I repeat, serial killer.

Also, the authors understand neither goats nor bees.


When he rejoined his parents, he gave them some, and they too ate it. But he did not tell them that he had taken the honey from the lion’s carcass.




During the wedding, Samson wagers a bet that the Philistines can’t solve his riddle in seven days. If they do, he’ll give them all 30 pieces of linen garments and 30 sets of clothes. If they don’t, he gets 30 pieces of linen garments and 30 sets of clothes.


The riddle:


“ ‘Out of the eater, something to eat;
   out of the strong, something sweet’ “

Uhhh that's not a riddle, that's a sociopath's inside joke with himself.


For three days the Philistines couldn’t figure out the riddle because who the fuck would? On the fourth day, they tell Samson’s wife to figure it out for them or they’ll burn her and her father’s household to death. The Philistine’s take fashion very seriously.





The wife’s strategy is to have a meltdown:


Samson’s wife threw herself on him, sobbing, ‘You hate me! You don’t really love me. You’ve given my people a riddle, but you haven’t told me the answer.’ ” . . . “She cried the whole seven days of the feast. So on the seventh day he finally told her.”


Anything to get her to stop nagging. Women amiright?


On the last day, the Philistine’s solve the riddle:


“ ‘What is sweeter than honey?
   What is stronger than a lion?’ ”


And Samson loses it:


“ ‘If you had not plowed with my heifer,
   you would not have solved my riddle.’ ”


Um, does he refer to his wife as heifer?


“Then the Spirit of the Lord came powerfully upon him.”





Then Samson went a murdering.
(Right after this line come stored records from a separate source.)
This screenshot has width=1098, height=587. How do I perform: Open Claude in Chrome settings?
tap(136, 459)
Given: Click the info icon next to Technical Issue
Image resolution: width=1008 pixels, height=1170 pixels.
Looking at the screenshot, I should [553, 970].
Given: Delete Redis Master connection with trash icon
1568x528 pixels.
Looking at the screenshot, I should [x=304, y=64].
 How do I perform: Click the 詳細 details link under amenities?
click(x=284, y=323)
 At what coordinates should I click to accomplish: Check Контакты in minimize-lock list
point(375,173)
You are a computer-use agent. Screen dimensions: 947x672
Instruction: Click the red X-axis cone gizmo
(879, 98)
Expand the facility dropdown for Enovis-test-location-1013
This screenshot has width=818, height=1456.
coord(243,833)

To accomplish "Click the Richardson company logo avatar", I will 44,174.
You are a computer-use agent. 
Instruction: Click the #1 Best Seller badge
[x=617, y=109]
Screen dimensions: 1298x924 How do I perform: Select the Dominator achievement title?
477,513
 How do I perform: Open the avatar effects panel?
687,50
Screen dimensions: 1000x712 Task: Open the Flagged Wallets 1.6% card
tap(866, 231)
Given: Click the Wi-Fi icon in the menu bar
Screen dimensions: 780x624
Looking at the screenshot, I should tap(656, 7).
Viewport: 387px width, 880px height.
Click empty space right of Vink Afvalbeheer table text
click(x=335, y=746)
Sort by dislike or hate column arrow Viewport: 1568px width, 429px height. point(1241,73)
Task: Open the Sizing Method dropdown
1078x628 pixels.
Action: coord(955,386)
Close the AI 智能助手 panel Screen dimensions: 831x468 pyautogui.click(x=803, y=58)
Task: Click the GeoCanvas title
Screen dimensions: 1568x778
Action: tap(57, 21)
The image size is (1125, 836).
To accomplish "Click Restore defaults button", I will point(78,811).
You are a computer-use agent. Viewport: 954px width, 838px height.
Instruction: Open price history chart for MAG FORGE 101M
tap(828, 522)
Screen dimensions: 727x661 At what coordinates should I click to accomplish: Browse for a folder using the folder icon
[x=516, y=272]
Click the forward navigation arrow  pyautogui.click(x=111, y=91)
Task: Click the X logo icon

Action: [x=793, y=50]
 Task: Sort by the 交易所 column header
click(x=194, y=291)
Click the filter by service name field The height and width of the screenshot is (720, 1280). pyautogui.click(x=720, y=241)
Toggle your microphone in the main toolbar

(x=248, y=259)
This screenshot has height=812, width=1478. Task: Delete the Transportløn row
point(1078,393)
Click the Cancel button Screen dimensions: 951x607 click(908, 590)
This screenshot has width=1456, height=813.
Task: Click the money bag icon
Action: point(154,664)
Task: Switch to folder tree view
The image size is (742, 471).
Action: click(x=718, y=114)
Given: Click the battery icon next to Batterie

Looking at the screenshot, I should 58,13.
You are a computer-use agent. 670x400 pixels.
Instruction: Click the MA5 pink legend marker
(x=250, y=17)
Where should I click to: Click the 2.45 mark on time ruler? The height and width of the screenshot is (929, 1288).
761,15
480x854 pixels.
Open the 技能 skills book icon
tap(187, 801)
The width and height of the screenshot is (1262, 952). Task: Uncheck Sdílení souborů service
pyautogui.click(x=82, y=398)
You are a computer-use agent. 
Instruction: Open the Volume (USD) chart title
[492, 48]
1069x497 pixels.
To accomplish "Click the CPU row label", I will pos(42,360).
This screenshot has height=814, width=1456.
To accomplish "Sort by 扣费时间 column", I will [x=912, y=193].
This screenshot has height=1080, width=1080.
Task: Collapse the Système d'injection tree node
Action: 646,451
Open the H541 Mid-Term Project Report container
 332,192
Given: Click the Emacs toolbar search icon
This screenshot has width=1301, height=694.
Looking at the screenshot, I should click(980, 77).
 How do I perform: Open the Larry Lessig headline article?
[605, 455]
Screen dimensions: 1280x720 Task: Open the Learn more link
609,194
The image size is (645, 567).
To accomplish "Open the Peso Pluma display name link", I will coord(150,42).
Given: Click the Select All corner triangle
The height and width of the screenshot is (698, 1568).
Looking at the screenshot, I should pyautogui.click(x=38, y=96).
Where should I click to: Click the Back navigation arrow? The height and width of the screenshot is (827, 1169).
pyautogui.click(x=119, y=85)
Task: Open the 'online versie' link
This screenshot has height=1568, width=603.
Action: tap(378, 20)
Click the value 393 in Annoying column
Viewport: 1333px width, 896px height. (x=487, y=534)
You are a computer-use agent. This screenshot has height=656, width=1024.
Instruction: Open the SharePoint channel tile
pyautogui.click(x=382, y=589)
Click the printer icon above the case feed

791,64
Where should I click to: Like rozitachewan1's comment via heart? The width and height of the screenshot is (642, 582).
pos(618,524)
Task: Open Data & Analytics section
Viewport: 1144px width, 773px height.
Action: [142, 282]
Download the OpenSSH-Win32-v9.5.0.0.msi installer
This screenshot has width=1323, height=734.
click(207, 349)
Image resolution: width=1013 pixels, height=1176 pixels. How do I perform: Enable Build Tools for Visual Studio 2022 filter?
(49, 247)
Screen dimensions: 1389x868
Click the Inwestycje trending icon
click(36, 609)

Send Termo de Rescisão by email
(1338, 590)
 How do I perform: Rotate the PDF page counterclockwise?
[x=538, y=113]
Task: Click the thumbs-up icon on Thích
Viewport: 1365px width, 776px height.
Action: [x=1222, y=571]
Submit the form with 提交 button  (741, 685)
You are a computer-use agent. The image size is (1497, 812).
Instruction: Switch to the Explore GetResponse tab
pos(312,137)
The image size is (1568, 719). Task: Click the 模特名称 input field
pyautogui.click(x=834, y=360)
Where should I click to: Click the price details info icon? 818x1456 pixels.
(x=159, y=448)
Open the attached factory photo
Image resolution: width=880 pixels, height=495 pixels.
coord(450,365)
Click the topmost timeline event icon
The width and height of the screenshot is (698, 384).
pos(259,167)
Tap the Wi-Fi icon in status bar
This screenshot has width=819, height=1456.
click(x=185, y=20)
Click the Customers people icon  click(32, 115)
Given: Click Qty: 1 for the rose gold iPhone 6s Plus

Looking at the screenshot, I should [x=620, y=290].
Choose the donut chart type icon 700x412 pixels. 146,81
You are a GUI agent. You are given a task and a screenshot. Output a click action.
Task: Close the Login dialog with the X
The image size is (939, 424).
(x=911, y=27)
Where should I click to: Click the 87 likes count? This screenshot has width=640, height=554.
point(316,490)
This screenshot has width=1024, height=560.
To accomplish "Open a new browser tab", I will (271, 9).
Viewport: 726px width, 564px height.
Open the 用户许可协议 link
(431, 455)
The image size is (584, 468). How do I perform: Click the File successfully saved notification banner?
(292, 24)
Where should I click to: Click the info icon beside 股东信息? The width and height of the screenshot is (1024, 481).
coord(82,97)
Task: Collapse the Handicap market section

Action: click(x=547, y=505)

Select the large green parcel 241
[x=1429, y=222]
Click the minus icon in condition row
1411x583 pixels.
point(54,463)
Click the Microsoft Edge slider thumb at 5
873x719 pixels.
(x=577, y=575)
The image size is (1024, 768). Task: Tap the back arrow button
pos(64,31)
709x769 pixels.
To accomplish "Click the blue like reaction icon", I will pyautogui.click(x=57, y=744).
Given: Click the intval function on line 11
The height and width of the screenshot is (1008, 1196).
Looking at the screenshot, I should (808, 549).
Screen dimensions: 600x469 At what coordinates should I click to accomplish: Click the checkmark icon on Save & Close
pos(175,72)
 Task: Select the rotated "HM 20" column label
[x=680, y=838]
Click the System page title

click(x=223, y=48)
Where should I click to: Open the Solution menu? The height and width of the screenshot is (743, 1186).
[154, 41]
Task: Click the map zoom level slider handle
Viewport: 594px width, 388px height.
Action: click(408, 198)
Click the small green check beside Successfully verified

He killed 30 people and took their clothes. Like I said, serial killer.


When Samson returns to his father’s home after his murder tantrum, he discovers that his wife has been given away to his companion because in this book, you can just give women away because they are merely nameless baby vessels.


This book has some really questionable morals. Thank goodness it's only fiction that only adults would read and not take too seriously.